◆ **Work task**
Find the line holding "Home [button] (857, 66)" in the entries below. Give it again exactly, along with every line after it up to and including the line holding "閱讀更多 (1854, 1188)".

-------- Record excerpts

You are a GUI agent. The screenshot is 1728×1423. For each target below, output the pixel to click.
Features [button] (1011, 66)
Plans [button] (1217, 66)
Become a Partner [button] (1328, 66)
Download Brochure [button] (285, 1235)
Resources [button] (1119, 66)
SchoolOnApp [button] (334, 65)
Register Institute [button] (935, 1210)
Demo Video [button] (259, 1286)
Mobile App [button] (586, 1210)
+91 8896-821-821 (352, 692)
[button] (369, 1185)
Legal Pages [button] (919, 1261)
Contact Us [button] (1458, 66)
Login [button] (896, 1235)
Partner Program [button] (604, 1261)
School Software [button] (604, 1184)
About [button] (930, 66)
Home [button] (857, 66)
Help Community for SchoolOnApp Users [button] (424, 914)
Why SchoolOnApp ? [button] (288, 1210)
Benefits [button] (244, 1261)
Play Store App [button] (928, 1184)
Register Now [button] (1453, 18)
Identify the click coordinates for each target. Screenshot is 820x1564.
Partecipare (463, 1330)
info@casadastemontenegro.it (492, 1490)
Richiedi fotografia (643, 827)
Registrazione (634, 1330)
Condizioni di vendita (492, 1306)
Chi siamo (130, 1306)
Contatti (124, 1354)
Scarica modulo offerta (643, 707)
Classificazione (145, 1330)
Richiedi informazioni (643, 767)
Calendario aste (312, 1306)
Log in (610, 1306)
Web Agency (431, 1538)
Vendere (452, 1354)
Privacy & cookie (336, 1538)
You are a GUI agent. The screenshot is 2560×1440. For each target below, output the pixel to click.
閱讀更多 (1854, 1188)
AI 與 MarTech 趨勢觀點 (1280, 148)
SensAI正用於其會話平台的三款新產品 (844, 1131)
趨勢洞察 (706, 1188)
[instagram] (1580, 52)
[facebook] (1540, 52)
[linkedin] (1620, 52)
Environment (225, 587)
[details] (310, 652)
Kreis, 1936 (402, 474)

----------------

◆ **The answer**
Home [button] (857, 66)
Help Community for SchoolOnApp Users [button] (424, 914)
Why SchoolOnApp ? [button] (288, 1210)
Benefits [button] (244, 1261)
Play Store App [button] (928, 1184)
Register Now [button] (1453, 18)
Identify the click coordinates for each target. Screenshot is 820x1564.
Partecipare (463, 1330)
info@casadastemontenegro.it (492, 1490)
Richiedi fotografia (643, 827)
Registrazione (634, 1330)
Condizioni di vendita (492, 1306)
Chi siamo (130, 1306)
Contatti (124, 1354)
Scarica modulo offerta (643, 707)
Classificazione (145, 1330)
Richiedi informazioni (643, 767)
Calendario aste (312, 1306)
Log in (610, 1306)
Web Agency (431, 1538)
Vendere (452, 1354)
Privacy & cookie (336, 1538)
You are a GUI agent. The screenshot is 2560×1440. For each target below, output the pixel to click.
閱讀更多 (1854, 1188)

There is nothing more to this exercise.